Palacio de los Capitanes Generales, dove il tempo non passa

Speciale per Lovelycuba.

Di Mirta Núñez Pampín

 

 

I Capitani Generali di quest’Isola erano potenti signori, Felipe de Fontesviela, Marchese della Torre. Come dato curioso c’è da dire che si fece costruire, tra il 1776 ed il 1791, una palazzina così grande che in una occasione un negro schiavo si perse e solo dopo molte ore fu trovato, e naturalmente venne punito a colpi di frusta.

 

Le fondamenta di questo Palazzo, forse per ottenere l’approvazione celestiale, si gettarono sullo stesso sito della demolita Parrocchia maggiore, ed il Marchese, per non apparire egoista, cedette l'ala sinistra del suo Palazzo al Carcere Pubblico ed altre ali alle autorità del Comune.

 

È incredibile come oggigiorno, dopo tre secoli dalla sua costruzione, questo edificio rimane ancora intatto. La patina del tempo comparve solo come muto testimone di tante cose.., che se potessero parlare... All’interno del Palazzo, se chiudiamo gli occhi e ci concentriamo, non sarà difficile sentire il frufrú (suono) delle sottovesti, l’imponente voce del padrone di casa marcando le zeta o il bussare alla porta di qualcuno che annuncia un’importante visita.

 

Attualmente, Il Palazzo dei Capitani Generali è diventato il Museo della Città, facendo giustizia a tutti i cubani ai quali prima era vietato l’accesso. All’interno una trentina di sale accompagnano i visitatori attraverso la storia di Cuba.

 

Al pianterreno, dove nell’epoca si trovava la rimessa delle carrozze, oggi è esibita una bella collezione di carrozze antiche, tra cui quitrines, berline e trasporti pubblici. Una macchina a vapore occupa un buon posto accanto ai primi carri dei pompieri con relativa attrezzatura e vestiario.

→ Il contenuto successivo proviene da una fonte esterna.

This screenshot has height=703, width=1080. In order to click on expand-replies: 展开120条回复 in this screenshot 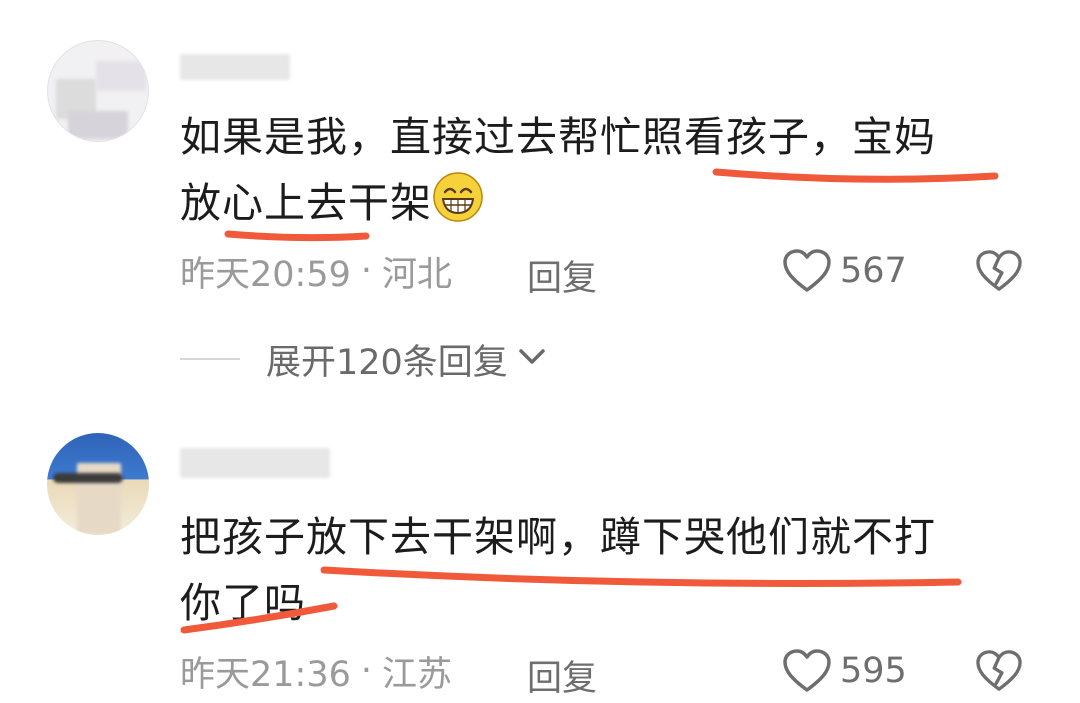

Nel mezzanino ci sono esposizioni di statue e lapidi, quasi tutte scolpite in magnifici marmi italiani. Molte di queste statue, secondo la moda del XIX secolo, abbellirono piazze pubbliche e giardini.

 

Se a questo punto del percorso il visitatore non ha ancora sentito stimolata la sua curiosità, deve prepararsi ad affrontare emozioni forti. Il piano superiore è l’area principale del Palazzo dove si apprezzano gli arredamenti di epoche passate, fine porcellane di Sevres, una amplia rappresentazione delle arti cinese e giapponese, specchi veneziani che riconsegnano la propria immagine migliorata, collezioni di stoviglie cubane in argento e porcellana, ventagli di diversi materiali, preziosi lampadari di opalina e vetro di roca, arazzi, tappeti ed armi antiche.

 

Il valore monetario di queste opere esprime fedelmente quanta ricchezza veniva accumulata a Cuba, grazie e purtroppo allo sfruttamento del lavoro schiavo nell’industria zuccheriera, che fece sì che l’Isola diventasse la colonia spagnola più produttiva.

 

Non mancano in queste sale magnifici quadri di artisti cubani e stranieri. E nelle stanze dove secoli fa si trovavano gli uffici del governo militare spagnolo, si esibiscono adesso le bandiere e gli armamenti.

 

Ma senza dubbio, la sala più visitata e imponente di questo museo è quella dedicata alle bandiere cubane. Rimane perfettamente climatizzata e con una luce molto tenue. Nell’entrare ti colma l’emozione. Ogni bandiera mostra impronte indelebili del passaggio del tempo e la guida va descrivendo minutamente in quanti combattimenti, guerriglie e azioni armate popolari, hanno servito d’incentivo. Per i cubani, la loro bandiera occupa il primo posto tra i loro affetti.

 

Dopo aver girato tutte le sale, arriva il momento del riposo, e per prendere un po’ d’aria fresca possiamo scendere al patio interno, amplio e pieno di colori. Una statua del Grande Ammiraglio genovese Cristoforo Colombo, presidia il posto e già di fronte a lui è difficile spostare lo sguardo, perché la sua personalità, decisa e volenterosa si impone. Non furono superficiali le nomine che gli concessero i Re di Spagna: Ammiraglio del Mare Oceano, Viceré e Governatore.

 

Colombo, custodito oggi da due palme, è salutato dal visitatore con la certezza di aver incrementato la sua cultura. Quanto migliore sarebbe la vita degli uomini e delle donne se fossimo uniti nell’interesse si consegnarci sempre e senza esigere ricompensa alcuna ma solo per il sano piacere di ascendere nella scala umana.